Ireland will face a different type of defence against Italy and Wales. Basically, those teams will play with a more flat-up defence – the defenders moving up in a straight line to make the hit - and against the tighter defences it is not certain whether he is better off at 12 or 13. Having said that, with D'Arcy still on the way back and Luke Fitzgerald looking as though he is better off on the wing, O'Driscoll will be at outside-centre for a while.

As I said, Italy will defend hard and like every Six Nations away game, this is a potential banana skin.

It's no secret that they will try to play a 10-man game. They don't really have the capacity to counter-attack like France and they don't have much in the outside backs to trouble Ireland with unless they are winning up front. They will take Ireland on in the scrum and breakdown, keep it tight and use guys like Sergio Parisse off the scrum-half Paul Griffen, who will organise them in the tight and can also put in a few kicks over the top. They don't have much more than that to give.

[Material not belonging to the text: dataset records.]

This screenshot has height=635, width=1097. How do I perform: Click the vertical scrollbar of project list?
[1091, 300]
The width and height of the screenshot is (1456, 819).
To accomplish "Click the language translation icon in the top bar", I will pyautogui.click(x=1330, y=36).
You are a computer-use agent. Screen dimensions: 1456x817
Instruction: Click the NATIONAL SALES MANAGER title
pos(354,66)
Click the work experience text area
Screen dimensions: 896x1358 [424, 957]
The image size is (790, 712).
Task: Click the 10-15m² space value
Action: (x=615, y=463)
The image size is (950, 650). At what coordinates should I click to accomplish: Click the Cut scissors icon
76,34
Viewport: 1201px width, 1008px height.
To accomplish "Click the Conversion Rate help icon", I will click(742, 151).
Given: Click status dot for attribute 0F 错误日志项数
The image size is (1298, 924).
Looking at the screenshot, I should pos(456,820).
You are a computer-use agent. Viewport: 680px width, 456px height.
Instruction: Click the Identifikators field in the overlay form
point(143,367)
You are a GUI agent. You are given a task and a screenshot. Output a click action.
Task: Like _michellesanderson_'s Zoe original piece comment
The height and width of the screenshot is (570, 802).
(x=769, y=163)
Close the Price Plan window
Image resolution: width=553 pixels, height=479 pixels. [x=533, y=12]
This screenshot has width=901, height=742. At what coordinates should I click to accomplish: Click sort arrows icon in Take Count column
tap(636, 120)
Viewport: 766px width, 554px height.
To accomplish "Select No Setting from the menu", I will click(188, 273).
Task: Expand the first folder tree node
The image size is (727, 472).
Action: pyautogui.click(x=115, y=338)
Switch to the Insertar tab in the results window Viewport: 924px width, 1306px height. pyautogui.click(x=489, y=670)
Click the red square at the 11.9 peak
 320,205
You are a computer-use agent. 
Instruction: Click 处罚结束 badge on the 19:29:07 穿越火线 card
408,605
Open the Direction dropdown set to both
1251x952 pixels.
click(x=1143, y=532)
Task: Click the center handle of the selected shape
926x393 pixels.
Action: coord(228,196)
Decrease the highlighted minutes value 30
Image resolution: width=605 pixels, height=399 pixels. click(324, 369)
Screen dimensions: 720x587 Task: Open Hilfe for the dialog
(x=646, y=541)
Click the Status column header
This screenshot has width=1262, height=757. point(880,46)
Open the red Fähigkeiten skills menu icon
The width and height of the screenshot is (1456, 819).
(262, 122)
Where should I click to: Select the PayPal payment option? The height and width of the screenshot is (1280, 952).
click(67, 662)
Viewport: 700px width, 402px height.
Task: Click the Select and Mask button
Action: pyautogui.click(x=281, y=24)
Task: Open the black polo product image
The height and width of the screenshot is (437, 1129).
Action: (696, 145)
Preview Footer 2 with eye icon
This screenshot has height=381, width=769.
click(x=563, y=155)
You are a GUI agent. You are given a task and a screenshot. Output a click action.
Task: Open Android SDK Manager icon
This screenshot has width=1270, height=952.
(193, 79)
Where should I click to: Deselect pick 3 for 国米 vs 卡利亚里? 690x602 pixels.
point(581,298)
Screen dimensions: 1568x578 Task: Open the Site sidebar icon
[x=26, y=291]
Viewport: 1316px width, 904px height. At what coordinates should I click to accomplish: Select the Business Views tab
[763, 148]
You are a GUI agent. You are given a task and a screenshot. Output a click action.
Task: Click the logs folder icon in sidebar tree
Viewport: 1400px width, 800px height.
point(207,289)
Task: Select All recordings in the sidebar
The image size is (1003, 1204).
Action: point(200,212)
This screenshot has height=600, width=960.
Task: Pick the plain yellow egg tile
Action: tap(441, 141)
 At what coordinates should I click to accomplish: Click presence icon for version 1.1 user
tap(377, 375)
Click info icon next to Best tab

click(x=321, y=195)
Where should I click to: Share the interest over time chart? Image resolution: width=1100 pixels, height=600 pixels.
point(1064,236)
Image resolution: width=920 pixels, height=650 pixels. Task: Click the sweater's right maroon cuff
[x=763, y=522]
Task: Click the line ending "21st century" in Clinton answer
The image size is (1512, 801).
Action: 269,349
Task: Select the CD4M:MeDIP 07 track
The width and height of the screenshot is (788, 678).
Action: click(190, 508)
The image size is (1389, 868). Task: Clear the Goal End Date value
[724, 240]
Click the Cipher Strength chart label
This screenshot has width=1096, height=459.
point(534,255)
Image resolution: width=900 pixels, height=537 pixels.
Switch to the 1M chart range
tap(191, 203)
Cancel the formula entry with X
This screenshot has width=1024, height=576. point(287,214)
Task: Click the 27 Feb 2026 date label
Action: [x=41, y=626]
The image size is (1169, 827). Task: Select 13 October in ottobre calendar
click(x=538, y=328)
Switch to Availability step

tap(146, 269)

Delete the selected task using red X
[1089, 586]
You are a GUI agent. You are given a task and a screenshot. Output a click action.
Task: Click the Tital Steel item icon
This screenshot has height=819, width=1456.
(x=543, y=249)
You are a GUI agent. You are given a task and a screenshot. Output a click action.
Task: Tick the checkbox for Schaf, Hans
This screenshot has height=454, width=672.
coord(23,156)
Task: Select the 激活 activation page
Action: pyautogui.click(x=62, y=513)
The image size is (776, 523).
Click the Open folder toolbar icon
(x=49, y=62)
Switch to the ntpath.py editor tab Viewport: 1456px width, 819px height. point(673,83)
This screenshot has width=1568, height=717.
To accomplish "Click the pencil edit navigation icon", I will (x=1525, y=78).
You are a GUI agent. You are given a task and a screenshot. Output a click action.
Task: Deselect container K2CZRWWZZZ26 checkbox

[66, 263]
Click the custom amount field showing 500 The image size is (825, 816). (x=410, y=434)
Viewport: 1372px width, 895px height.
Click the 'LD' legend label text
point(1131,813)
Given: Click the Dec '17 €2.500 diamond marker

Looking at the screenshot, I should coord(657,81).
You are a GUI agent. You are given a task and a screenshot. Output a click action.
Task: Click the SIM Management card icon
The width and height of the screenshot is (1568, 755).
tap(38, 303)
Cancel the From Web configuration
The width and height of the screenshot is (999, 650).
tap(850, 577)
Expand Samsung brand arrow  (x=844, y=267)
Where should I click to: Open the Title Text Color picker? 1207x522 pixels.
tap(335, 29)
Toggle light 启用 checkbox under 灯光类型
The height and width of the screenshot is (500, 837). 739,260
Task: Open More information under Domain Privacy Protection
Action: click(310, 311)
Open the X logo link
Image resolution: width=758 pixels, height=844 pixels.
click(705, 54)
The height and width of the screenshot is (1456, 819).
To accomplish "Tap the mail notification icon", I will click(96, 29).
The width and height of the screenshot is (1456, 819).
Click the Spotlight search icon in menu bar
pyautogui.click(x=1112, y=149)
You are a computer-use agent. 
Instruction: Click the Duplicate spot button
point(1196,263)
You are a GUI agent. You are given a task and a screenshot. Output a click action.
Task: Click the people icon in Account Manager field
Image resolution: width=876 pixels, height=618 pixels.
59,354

Ireland need to get width on the ball

If Ireland can find a way to get width on the ball they should have too much ammunition but if they get in a dog-fight they could get themselves in trouble. In that sense, having Paul O'Connell there with him not having not played this fixture in 2007 and 2008 is significant. O'Connell is a giant of the world game at this stage and you can see what he brings to Munster when he is there and what they lose when he isn't. He is exactly the type of player you want to go to Italy with – the first name on the team-sheet when it comes to the type of trench warfare you can expect to see. But as a pack, Ireland shouldn't get beaten up in the forwards and if they can manage in there, they should then have the class out wide to score points.

It will be tough but I actually think it will turn out to be reasonably convincing win for them.

In the other games, I don't England will upset Wales but I think it will be closer than some people are predicting. There's the history between the nations and England would love to give Martin Johnson a win and they would also love to put a end to Wales' Grand Slam ambitions. Wales should win but I think it will be tight.

Scotland might have had a chance if France had been cock-a-hoop after a win over Ireland but now, with France smarting over a loss in Dublin, it's a tough match for them. I expect a convincing win for France.